*Directions*
Of all the entries below, retype only the lines from the one with "You are a computer-use agent. The image size is (715, 397)." through the one with "1511x812 pixels.", exactly as they appear.
BEGIN Records to process
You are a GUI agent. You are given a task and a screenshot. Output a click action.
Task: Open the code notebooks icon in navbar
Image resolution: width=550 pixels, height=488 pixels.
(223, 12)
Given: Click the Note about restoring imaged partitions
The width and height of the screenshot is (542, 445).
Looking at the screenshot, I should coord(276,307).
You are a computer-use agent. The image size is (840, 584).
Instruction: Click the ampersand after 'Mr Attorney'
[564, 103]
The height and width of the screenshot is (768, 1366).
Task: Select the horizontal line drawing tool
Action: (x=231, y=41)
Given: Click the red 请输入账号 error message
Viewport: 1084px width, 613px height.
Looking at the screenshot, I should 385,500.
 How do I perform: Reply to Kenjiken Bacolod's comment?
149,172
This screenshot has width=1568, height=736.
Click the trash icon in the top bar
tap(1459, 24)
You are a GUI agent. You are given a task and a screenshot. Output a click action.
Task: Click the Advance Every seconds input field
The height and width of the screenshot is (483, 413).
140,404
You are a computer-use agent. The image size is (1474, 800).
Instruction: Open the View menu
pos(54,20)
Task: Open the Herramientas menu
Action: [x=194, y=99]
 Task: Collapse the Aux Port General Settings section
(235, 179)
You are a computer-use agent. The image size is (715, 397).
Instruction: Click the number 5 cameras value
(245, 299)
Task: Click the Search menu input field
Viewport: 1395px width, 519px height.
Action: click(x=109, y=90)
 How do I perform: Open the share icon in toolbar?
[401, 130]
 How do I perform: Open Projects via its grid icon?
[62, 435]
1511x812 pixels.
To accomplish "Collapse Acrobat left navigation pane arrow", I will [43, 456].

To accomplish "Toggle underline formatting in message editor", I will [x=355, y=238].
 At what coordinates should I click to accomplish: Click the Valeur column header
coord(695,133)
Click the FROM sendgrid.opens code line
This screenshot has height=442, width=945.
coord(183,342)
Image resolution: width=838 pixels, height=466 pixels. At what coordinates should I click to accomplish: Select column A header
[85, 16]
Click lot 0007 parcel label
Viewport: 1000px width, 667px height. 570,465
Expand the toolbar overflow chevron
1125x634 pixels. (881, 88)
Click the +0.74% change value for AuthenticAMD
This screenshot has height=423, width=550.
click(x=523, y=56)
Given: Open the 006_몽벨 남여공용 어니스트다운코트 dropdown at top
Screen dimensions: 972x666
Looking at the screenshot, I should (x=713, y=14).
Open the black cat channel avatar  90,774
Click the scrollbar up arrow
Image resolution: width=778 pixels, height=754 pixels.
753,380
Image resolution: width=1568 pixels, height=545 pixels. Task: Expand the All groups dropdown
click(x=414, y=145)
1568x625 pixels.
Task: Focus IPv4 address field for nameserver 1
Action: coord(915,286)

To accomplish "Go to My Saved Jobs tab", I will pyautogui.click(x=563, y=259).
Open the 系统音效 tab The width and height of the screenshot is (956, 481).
END Records to process
*Response to this task*
You are a computer-use agent. The image size is (715, 397).
Instruction: Click the number 5 cameras value
(245, 299)
Task: Click the Search menu input field
Viewport: 1395px width, 519px height.
Action: click(x=109, y=90)
 How do I perform: Open the share icon in toolbar?
[401, 130]
 How do I perform: Open Projects via its grid icon?
[62, 435]
1511x812 pixels.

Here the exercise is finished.